The patient record revealed that the patient received the respiratory treatment not according with the physician orders and patient needs.

On 6/27/18 the respiratory therapy it was to be administrated at 2:00 a.m. however was administered at 12:00 a.m. two hours before (2 hours before) by the employee #28.

The respiratory therapy of Pulmicort it was it was be administered on 6/28/18 at 2:45 a.m. however was given on 6/28/18 at 6:25 a.m. (3 hours and fifteen minutes later). The therapies offered but were not administer according to the physician's orders and patient needs.

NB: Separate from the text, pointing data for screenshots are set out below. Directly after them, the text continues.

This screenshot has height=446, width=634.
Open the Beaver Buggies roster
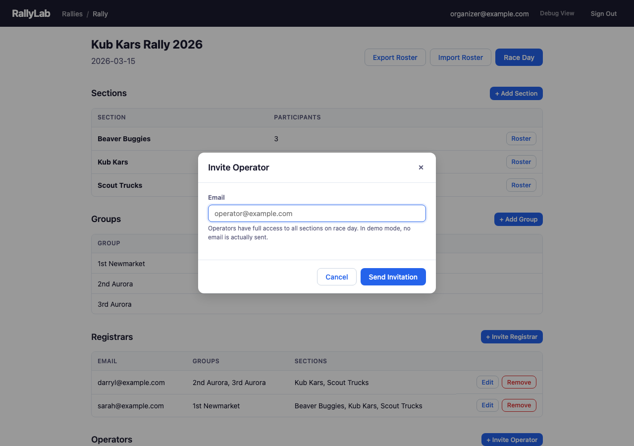pyautogui.click(x=521, y=139)
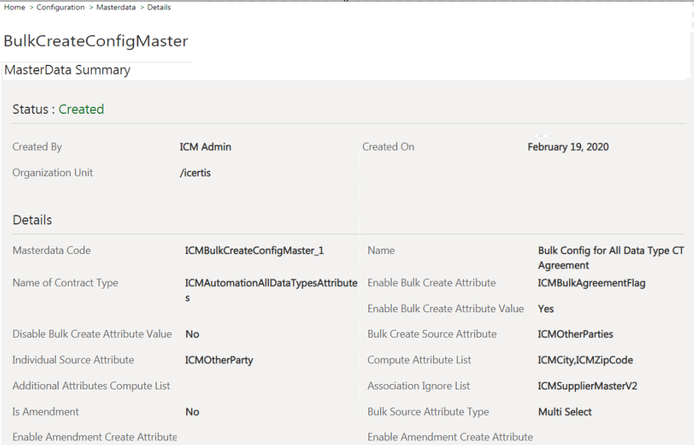
Task: Select the ICMBulkCreateConfigMaster_1 masterdata code
Action: coord(254,251)
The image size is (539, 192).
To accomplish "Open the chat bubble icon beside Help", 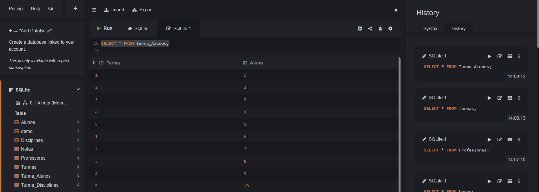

d. R.R # 50 is a 24 years old female admitted at medicine north on 6/26/18 at 7:12 a.m. with diagnosis of Asthma Exacerbation. The record review was performed on 6/29/18 at 11:10 a.m and provided evidence that the patient was admitted from the emergency room to medicine ward and physician ordered on 6/26/12 at 4:02 a.m. respiratory therapy by nasal cannula with Albuterol 0.83 % and Atrovent 0.02 % by power nebulizer every 30 minutes per 3 times signed by the emergency nurse at 4:15 a.m.

The first respiratory therapy was given on 6/26/18 at 4:40 am., at 5:10 a.m. and 5:40 a.m. then was admitted at medicine ward to continue the respiratory treatment.

On 6/26/18 at 4:55 p.m. a new respiratory therapy was placed by the physician, Pulmicort 1 mg. by power nebulizer (PN) two times daily per 3 days. The therapy was initiated on 6/26/18 at 6:30 p.m., the second therapy it was to be administered 6:30 a.m., however was given by the therapist 10 minutes later. The therapies were given but did not administer according to the physician's orders and patient needs.